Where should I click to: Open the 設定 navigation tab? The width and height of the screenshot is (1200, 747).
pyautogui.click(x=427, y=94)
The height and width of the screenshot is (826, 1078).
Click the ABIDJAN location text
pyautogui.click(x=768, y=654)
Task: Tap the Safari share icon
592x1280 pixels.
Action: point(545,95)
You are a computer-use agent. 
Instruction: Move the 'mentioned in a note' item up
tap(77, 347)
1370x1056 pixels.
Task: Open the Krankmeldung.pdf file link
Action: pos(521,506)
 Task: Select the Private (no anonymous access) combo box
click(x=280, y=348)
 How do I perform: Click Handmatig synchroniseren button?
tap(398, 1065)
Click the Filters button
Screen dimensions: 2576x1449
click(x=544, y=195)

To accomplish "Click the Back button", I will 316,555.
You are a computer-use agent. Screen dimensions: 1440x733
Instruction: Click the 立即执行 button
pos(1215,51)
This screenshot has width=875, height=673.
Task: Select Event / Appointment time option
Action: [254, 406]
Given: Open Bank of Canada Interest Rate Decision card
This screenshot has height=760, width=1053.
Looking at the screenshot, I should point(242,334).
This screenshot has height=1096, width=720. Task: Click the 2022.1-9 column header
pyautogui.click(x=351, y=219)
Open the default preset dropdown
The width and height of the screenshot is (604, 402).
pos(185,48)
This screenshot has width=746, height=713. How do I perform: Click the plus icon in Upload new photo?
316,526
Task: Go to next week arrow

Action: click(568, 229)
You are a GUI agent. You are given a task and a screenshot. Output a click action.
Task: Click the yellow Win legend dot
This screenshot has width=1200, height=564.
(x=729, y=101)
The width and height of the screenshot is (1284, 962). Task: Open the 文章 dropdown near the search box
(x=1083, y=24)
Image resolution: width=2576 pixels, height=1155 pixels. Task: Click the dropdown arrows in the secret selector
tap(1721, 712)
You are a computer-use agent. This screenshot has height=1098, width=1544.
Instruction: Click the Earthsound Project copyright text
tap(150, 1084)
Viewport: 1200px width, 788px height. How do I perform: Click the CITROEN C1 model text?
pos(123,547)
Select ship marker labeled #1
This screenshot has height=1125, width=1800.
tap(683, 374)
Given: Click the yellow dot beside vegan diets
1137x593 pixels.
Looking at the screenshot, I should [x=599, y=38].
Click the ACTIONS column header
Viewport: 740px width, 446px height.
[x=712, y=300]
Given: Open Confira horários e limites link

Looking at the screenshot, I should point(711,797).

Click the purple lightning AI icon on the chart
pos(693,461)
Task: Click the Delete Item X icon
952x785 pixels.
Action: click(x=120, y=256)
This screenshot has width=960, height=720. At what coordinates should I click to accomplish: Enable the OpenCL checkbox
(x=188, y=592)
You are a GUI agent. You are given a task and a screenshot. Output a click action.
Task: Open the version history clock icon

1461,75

================

> [ABOUT THIS EXERCISE]
Each line above should be copied exactly, with no line missing.

> [ANSWER TO THIS EXERCISE]
Where should I click to: Open the 設定 navigation tab? The width and height of the screenshot is (1200, 747).
pyautogui.click(x=427, y=94)
The height and width of the screenshot is (826, 1078).
Click the ABIDJAN location text
pyautogui.click(x=768, y=654)
Task: Tap the Safari share icon
592x1280 pixels.
Action: point(545,95)
You are a computer-use agent. 
Instruction: Move the 'mentioned in a note' item up
tap(77, 347)
1370x1056 pixels.
Task: Open the Krankmeldung.pdf file link
Action: pos(521,506)
 Task: Select the Private (no anonymous access) combo box
click(x=280, y=348)
 How do I perform: Click Handmatig synchroniseren button?
tap(398, 1065)
Click the Filters button
Screen dimensions: 2576x1449
click(x=544, y=195)

To accomplish "Click the Back button", I will 316,555.
You are a computer-use agent. Screen dimensions: 1440x733
Instruction: Click the 立即执行 button
pos(1215,51)
This screenshot has width=875, height=673.
Task: Select Event / Appointment time option
Action: [254, 406]
Given: Open Bank of Canada Interest Rate Decision card
This screenshot has height=760, width=1053.
Looking at the screenshot, I should point(242,334).
This screenshot has height=1096, width=720. Task: Click the 2022.1-9 column header
pyautogui.click(x=351, y=219)
Open the default preset dropdown
The width and height of the screenshot is (604, 402).
pos(185,48)
This screenshot has width=746, height=713. How do I perform: Click the plus icon in Upload new photo?
316,526
Task: Go to next week arrow

Action: click(568, 229)
You are a GUI agent. You are given a task and a screenshot. Output a click action.
Task: Click the yellow Win legend dot
This screenshot has width=1200, height=564.
(x=729, y=101)
The width and height of the screenshot is (1284, 962). Task: Open the 文章 dropdown near the search box
(x=1083, y=24)
Image resolution: width=2576 pixels, height=1155 pixels. Task: Click the dropdown arrows in the secret selector
tap(1721, 712)
You are a computer-use agent. This screenshot has height=1098, width=1544.
Instruction: Click the Earthsound Project copyright text
tap(150, 1084)
Viewport: 1200px width, 788px height. How do I perform: Click the CITROEN C1 model text?
pos(123,547)
Select ship marker labeled #1
This screenshot has height=1125, width=1800.
tap(683, 374)
Given: Click the yellow dot beside vegan diets
1137x593 pixels.
Looking at the screenshot, I should [x=599, y=38].
Click the ACTIONS column header
Viewport: 740px width, 446px height.
[x=712, y=300]
Given: Open Confira horários e limites link

Looking at the screenshot, I should point(711,797).

Click the purple lightning AI icon on the chart
pos(693,461)
Task: Click the Delete Item X icon
952x785 pixels.
Action: click(x=120, y=256)
This screenshot has width=960, height=720. At what coordinates should I click to accomplish: Enable the OpenCL checkbox
(x=188, y=592)
You are a GUI agent. You are given a task and a screenshot. Output a click action.
Task: Open the version history clock icon

1461,75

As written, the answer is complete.